Lt. Gen. Robert Van Antwerp assured Sen. Murray that the Corps is doing everything possible to meet the critical June deadline for completion of the dam study. Unless the study is completed on time, the project will not be eligible for construction funding for the 2012 fiscal year.
Lt. Gen. Van Antwerp told Murray that the study would be ready.
“The threat of flooding in the valley has created enormous uncertainty and fear for residents, stalled economic development efforts, and cost the County millions of dollars for emergency management preparations,” said Councilmember Julia Patterson, prime sponsor of the motion. “Securing full federal funding for both the interim and permanent fix must be a top priority for leaders at all levels of government.”

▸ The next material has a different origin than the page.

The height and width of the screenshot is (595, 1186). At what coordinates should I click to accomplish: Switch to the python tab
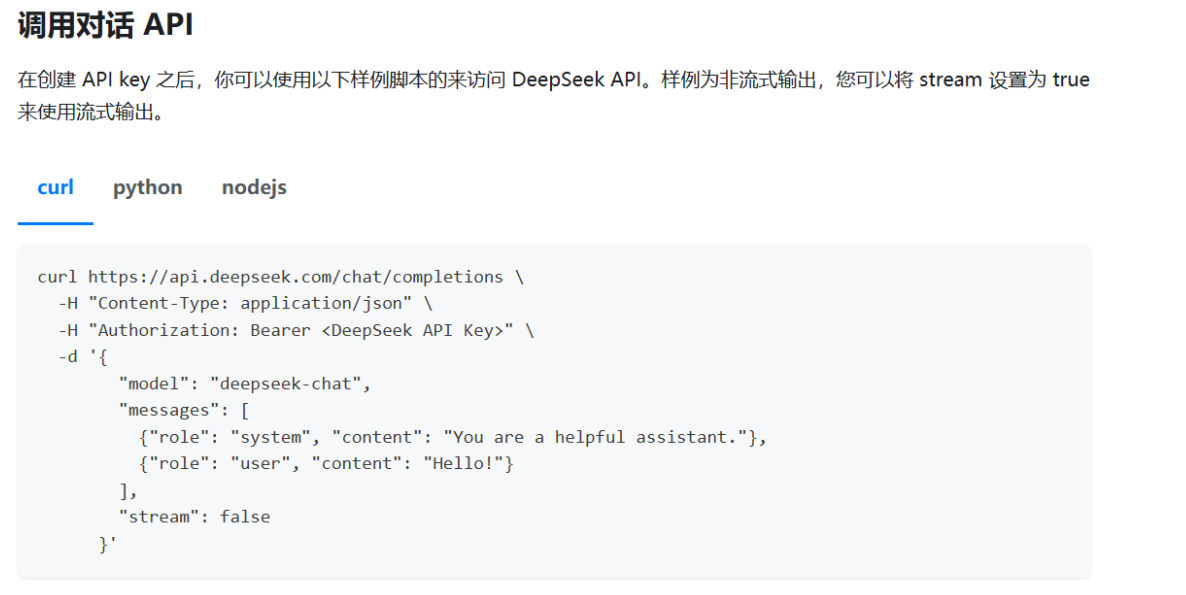(x=147, y=188)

The Howard Hanson Dam has provided flood protection for businesses and residents in the Green River Valley since 1961. The Green River Valley watershed, home to nearly 350,000 residents also is the second largest warehouse and product distribution center on the West Coast, representing $37.36 billion in gross business income, 4,500 businesses and over 100,000 jobs. FEMA recently estimated the potential losses from a single flooding in the region could exceed $3.7 billion dollars.
With the former site of Japanese Auto Wrecking at South 262nd Street just 50 yards from the river, the agencies are spending roughly $83,000 to prevent the spread of pollutants from heavily contaminated materials to surrounding properties that include agricultural lands, according to a Jan. 13 King County Department of Natural Resources media release.
The money funded installation of a barrier of “super sacks,” provided by the U.S. Army Corps of Engineers, between the wrecking yard and adjacent agricultural lands, along with a pollutant absorbing “boom” adjacent the barrier. Construction of the barrier was completed in November.